I finished the book, started studying for the SAT, and realized something very important:  I never learned geometry.  I mean, I took geometry in ninth grade (I was now about to start twelfth grade!), and I did “well”, but now that I knew how deep understanding felt, I realized I didn’t actually understand geometry on any significant level.

Nor did I know algebra.  Or trigonometry.  Or precalculus.

So, I sat down and gradually worked through all of these subjects from scratch while studying for the SAT.  I had learned, while solving logic puzzles, to constantly step back and question my assumptions.  I learned to hold only valid assumptions, and as few of them as possible.  I applied these habits of mind as I boldly attempted to prove theorems and other mathematical relationships by myself.  It was hard work, but enjoyable and addictive.

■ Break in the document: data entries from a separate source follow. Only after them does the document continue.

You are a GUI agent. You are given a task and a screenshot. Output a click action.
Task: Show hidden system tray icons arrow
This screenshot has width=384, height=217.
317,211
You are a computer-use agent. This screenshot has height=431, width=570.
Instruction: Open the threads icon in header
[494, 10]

I became a mathematical explorer.  Math was no longer frustrating but fun.  I got into the habit of attempting to solve any test of ingenuity that came my way.  Paul Zeitz, in The Art and Craft of Problem Solving, asserts that this exploratory/investigative mindset is key to gaining skill at solving significant problems.  The problem-solver lays siege to the problem at hand, circling it until an opening is found–until the crux point of the problem is resolved–and then the problem surrenders its secrets to him, often in a trivial way, and is solved.

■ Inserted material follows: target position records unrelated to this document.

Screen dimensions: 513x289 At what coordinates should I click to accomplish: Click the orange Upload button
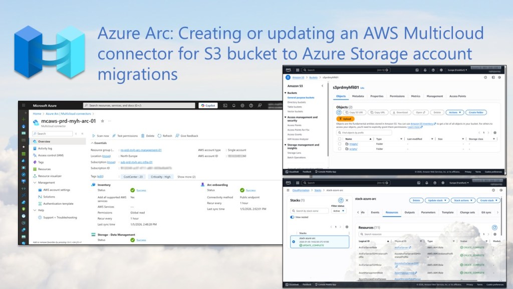tap(347, 119)
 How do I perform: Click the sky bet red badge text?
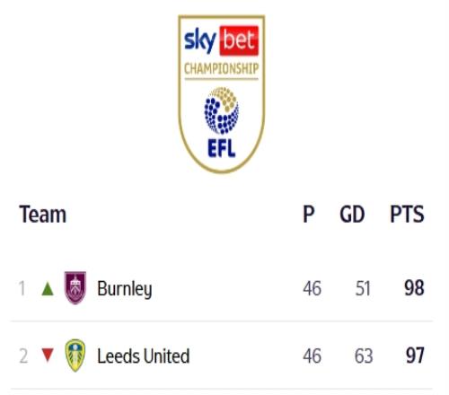pos(239,40)

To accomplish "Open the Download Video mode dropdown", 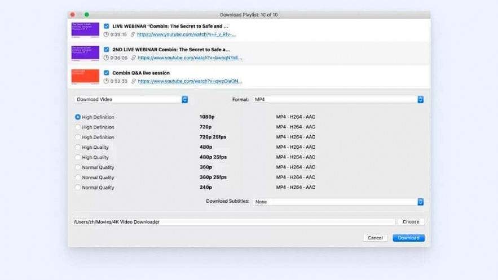I will (131, 100).
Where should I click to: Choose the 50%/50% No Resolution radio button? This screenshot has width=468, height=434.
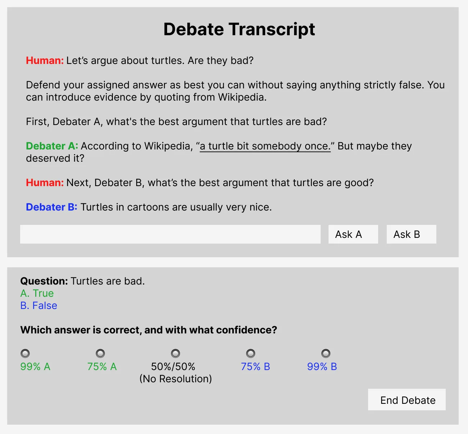point(175,354)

Gradually, I gained confidence and became skillful at math, doing very well in senior year calculus and in any other class (chemistry, physics) requiring accurate, logical thinking, as well as on standardized exams.  No longer intimidated by math, I switched from biochemistry to computer science after my freshman year of college and deliberately took the hardest math and science classes I could (much harder than entry-level “pre-med” classes), enjoying them greatly and doing very well in them, and, eventually, getting into one of the best computer science doctoral programs in the world.

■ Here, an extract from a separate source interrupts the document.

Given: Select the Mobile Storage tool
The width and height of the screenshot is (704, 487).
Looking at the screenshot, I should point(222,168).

They say the bumblebee doesn’t know it shouldn’t be able to fly.  I didn’t know I couldn’t become good at math, so I kept at it, and kept surprising myself, until I became pretty good.  I never did become great, but that’s okay.

(Who knows?  Maybe I would have become great if I had not switched careers and had continued to apply the principles of deliberate practice.  Maybe you could become great at some skill that currently escapes you, if you just drop the invisible script of “I don’t have the necessary talent” and get down to business!)